Russian Actions in Belarus Are Cause for Concern

COMMENTARY Europe

Russian Actions in Belarus Are Cause for Concern

Aug 25th, 2017 5 min read
COMMENTARY BY
Daniel Kochis

Policy Analyst in European Affairs

Daniel Kochis is a Policy Analyst in European Affairs in the Margaret Thatcher Center for Freedom.
Russian troops are scheduled to participate in a major military exercise in Belarus this September. MARKO DJURICA/REUTERS/Newscom

Russian actions in Belarus, an Eastern European country slightly smaller than the state of Kansas, are causing concern among neighboring countries.

Russia is planning massive joint military exercises next month in both Belarus and Russia, and is even constructing a nuclear reactor in the country, close to the Belarus-Lithuania border.

A former Soviet nation, Belarus has been ruled by autocratic President Alexander Lukashenko since 1994. Lukashenko, who has been called the “last dictator of Europe,” maintains tightfisted rule over the country.

Freedom House classifies Belarus as “not free,” noting that it is “an authoritarian state in which elections are carefully managed and civil liberties are minimal.”

In June, President Donald Trump extended U.S. sanctions against Lukashenko and other members of the Belarusian ruling elite due to their actions and policies to “undermine democratic processes or institutions of Belarus, to commit human rights abuses related to political repression, and to engage in public corruption.”

Belarus is an ally of Russia, although the relationship is not black and white and is at times contentious.

Belarus has long flirted with the West but always remained closer to Moscow. At times, Lukashenko has sought to create breathing room in his relationship with the large neighbor to the east—for instance, denying Russian requests to build an airbase in Belarus.

Yet, despite some differences with the Kremlin, Belarus remains deeply entwined with Russia. Today, Belarus is the only former member of the USSR where the number of people who cite Russian as their first language has grown since the breakup of the USSR.

Military cooperation is a key component of the relationship. In September, the two nations will conduct Zapad 2017, a massive exercise in Russia’s western military district, Russia’s Kaliningrad enclave, and Belarus.

Former NATO Supreme Allied Commander Gen. Philip Breedlove estimates that 100,000 troops will take part in the exercises.

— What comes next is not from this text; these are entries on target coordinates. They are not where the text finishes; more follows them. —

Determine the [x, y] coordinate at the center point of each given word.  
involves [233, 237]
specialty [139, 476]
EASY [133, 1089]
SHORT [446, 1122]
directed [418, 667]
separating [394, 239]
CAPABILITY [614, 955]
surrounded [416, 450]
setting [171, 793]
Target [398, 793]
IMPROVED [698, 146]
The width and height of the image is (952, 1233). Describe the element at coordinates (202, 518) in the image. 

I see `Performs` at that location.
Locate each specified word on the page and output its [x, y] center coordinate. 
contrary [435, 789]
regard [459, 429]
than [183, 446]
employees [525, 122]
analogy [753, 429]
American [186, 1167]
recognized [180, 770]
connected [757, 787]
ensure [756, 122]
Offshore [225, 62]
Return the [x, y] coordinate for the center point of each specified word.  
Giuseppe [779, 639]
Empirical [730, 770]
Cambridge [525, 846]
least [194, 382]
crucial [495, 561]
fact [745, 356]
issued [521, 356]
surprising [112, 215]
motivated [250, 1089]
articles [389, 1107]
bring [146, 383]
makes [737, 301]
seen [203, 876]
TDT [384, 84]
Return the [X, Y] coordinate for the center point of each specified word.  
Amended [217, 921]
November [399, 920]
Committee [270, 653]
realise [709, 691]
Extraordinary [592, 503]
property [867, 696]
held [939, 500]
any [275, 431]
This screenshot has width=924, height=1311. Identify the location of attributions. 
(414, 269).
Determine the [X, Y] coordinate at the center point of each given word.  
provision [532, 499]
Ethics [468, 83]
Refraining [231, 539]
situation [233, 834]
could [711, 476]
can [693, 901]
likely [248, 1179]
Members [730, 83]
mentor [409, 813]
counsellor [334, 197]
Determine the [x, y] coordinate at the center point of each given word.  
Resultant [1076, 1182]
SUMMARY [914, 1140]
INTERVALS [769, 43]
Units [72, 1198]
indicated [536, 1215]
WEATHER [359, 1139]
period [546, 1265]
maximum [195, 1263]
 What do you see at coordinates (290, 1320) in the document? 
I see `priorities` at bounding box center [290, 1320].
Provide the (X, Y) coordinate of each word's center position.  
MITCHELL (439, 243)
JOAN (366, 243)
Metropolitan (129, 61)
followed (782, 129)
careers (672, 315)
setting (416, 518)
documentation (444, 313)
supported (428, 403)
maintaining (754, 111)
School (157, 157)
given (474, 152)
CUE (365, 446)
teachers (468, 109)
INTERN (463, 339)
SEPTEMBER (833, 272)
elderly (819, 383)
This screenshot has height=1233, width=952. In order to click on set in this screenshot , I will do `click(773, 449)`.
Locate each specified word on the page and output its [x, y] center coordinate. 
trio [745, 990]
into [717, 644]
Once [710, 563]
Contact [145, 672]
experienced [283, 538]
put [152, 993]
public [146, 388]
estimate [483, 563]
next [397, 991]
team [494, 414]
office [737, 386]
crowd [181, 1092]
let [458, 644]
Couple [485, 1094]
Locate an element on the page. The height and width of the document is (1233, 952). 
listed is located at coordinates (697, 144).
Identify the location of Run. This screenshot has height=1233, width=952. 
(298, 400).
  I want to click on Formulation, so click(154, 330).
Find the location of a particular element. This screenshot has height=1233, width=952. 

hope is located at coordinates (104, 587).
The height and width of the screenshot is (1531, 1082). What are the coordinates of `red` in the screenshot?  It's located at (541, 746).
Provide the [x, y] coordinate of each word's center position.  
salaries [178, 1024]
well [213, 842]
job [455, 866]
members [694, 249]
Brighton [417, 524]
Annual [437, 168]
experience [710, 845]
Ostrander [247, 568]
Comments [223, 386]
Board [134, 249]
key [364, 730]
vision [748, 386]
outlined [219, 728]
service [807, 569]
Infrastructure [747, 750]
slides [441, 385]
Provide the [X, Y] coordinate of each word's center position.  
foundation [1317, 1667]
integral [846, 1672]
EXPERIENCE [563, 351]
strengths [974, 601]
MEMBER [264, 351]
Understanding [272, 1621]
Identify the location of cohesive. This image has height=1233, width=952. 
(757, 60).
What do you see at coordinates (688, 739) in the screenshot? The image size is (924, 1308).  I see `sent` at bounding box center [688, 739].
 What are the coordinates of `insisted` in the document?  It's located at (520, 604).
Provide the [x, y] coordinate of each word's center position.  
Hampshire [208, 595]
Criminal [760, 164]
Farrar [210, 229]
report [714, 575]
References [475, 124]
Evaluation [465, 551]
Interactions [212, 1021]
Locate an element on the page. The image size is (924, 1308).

These massive exercises are a serious concern to NATO, especially the neighboring member states of Estonia, Latvia, Lithuania, and Poland. The name of the Zapad exercises means “West,” and Russia has utilized exercises before to mask real military maneuvers.

Air Force Brigadier Gen. John Healy recently stated that Russia is not being transparent with its Zapad exercises and has not invited Western observers.

In April, Estonian Defense Minister Margus Tsahkna raised concerns that significant numbers of Russian troops might stay behind in Belarus following the exercises, stating, “For Russian troops going to Belarus, it is a one-way ticket.”

However, the Zapad exercises are not the only reason to be concerned about Russian actions in Belarus. The Baltic states also have raised concerns regarding Russia’s construction of a nuclear reactor in Astravets, Belarus, a short 12 miles from Lithuania’s border and only 24 miles from the Lithuanian capital of Vilnius.

In fact, the nuclear plant will cool its reactors by drawing water from the Neris River, the same river that provides Lithuanian cities like Kaunas and Vilnius drinking water.

The Lithuanian government states that Belarus has not carried out proper environmental impact studies for the reactor and that the project should be stopped for “non-compliance of the project to international standards of environmental protection and nuclear safety,” in addition to other reasons.

A number of mishaps and accidents in the building of the reactor are of serious concern, including a report that a 330-ton reactor shell was dropped some 6-13 feet during installation. In June, Lithuanian Prime Minister Saulius Skvernelis called the nuclear plant “one of the biggest threats to our country.”

But the threat from the Russian-built reactor is not merely environmental. Perhaps more importantly, the nuclear reactor being built at Astravets is a political project that will further entrench Russia’s position in Belarus, making Belarus even more reliant on Russian energy once the project is completed.

As noted by Giedrius Cesnakas and Justinas Juozaitis in a recent paper, Russia will surely seek to use the offer of cheap energy from the nuclear reactor to attempt to create political divisions in the region over its purchase.

The authors note: “Only Lithuania has adopted a law forbidding the purchase of electricity from Ostrovets NPP and denying Belarus the use of its energy infrastructure, while Poland has announced it will not purchase electricity produced in the Ostrovets NPP.”

Russia will also seek to stymie efforts by the Baltics, Finland, and Poland to ease their own dependence on Russian energy, such as the decision of the Baltic states in May to connect their power grids (currently integrated with Belarus and Russia) with Poland’s power grid.

With September’s commencement of Zapad 2017, expect Russia’s actions in Belarus to attract more attention, as well as understandable concern of our allies in the region.